Like it or not, one of the major factors in maintaining the importance
of medieval studies to the modern world has been the study of late-
medieval war and research concerning its honored but sometimes
uncontrollable child, chivalry. One of the unfortunate offshoots of
this popularity has been a basic misunderstanding of the medieval
martial ethic by those who unabashedly serve the code of creative
anachronism and by an ill-informed general public that looks on
medieval warfare as a mild game always conducted according to
gentlemanly rules. To offset these misconceptions that have more in
common with the theme park's view of history than any realistic
historical record, Steven Muhlberger sets out in this book to explain
the context of the organized combats that were firmly tied to the
realm of warfare, but eventually found a life of its own within the
orbit of the tournament. To carry out this ambitious project, he
struggles to demonstrate that these bloody exchanges existed within an
evolving code of chivalry that attempted to establish at least a
modicum of order for battlefield and jousting ground alike.

The focus of this work--the late-fourteenth century--is largely
directed toward the era of the Hundred Years War (1337-1453). It is
built on the extensive use of the primary sources of the period (many
of which have been translated into English in the last century). These
include the chronicles of Jean Froissart, Jean Le Bel, Gutierre Diaz
de Gomez, Christine de Pizan, and Thomas Walsingham as well as
document collections associated with great chivalric figures as Edward
the Black Prince, Geoffrey de Charny, and Jean II le Meingre
(Boucicaut the younger). Muhlberger's initial direction with the use
of these sources is to demonstrate that the deeds of arms were firmly
connected to the brutal realities of medieval warfare, but also
personified humanizing theories such as just war that the mediator of
medieval society, the Church, had itself attempted to impose on human
conflict. By a minute study of both individual and group combat
sparking into existence inside and outside organized military
campaigns, Muhlberger shows that such contests were every bit as
dangerous as the melée that inundated the battlefield. He also reviews
the quite meticulous rules set up for fairness and the maintenance of
personal honor that came into being for the regulation of such
combats. From his extensive reading of the sources, Muhlberger
concludes that the evolving codes of martial rules did not come from
the jousting arena, but sprang from the impromptu conflicts carried
out by small groups of combatants serving in campaigns of much larger
armies. From this ever-shifting environment came both the regulations
and the larger-than-life heroes who were judged by them.
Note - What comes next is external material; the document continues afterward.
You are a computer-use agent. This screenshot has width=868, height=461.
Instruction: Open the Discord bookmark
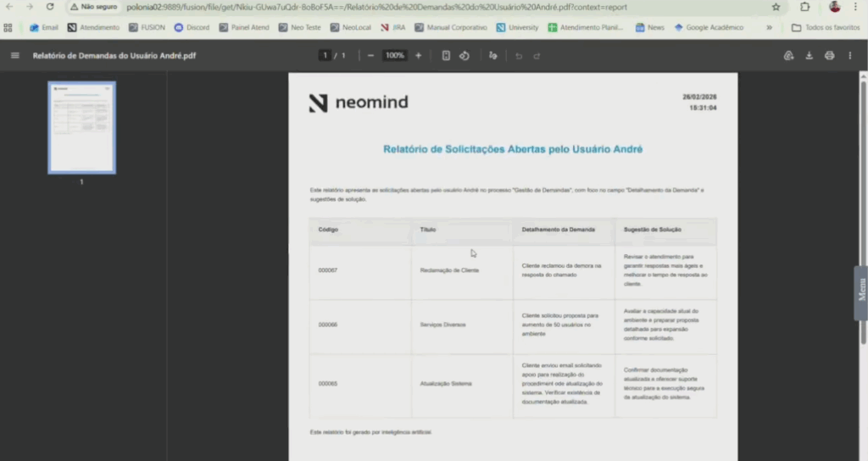(x=192, y=27)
Much of the remainder of Muhlbereger's book centers on how the
emerging "industry" of individual and group conflicts were carried out
between French, English, Spanish, and Flemish participants. He follows
in great detail the challenge, the conduct of the resulting fight, and
the means by which fair play was supposed to prevent such conflicts
from lapsing into vendettas pure and simple. The highlight of this
discussion is Muhlberger's meticulous review of the Combat of Thirty
Against Thirty, a conflict of French and British knights in Brittany
during 1351. This encounter occurring in a backwater of the Hundred
Years War seemed to stir the imagination of European authors for next
few decades who viewed the small skirmish as a halfway-house of sorts
between the bloodiest aspects of actual warfare and the humane rules
of the tournament. From his discussion of this crucially important
incident of group conflict, Muhlberger moves to trace the influence of
such fighting on fourteenth-century societies. With the great interest
that deeds of arms caused, the chivalric fighter and the painful duty
of honor he swore to uphold became a regular topos in chronicles and
romances down to the sixteenth century. This chivalric imprint on
late-medieval society shaped reality--at least among upper-class
circles--when kings tied tournaments to marriage celebrations and
other episodes of high-level negotiation. The most important of these
public combats occurred in 1390 at St. Inglevert near Calais when
three French knights challenged and bested all comers from the ranks
of the English invaders. Though originally a private enterprise, the
St. Inglevert jousts became a source of French pride and established
the model for "national tournaments" down to the sixteenth century.
These popular chivalric norms that eventually became anachronistic in
the face of European warfare increasingly marked by the use of
gunpowder weaponry provided lucrative careers both on the tournament
circuit and in royal service to many a fourteenth-century warrior.
Muhlberger discusses these super-stars in his last chapter.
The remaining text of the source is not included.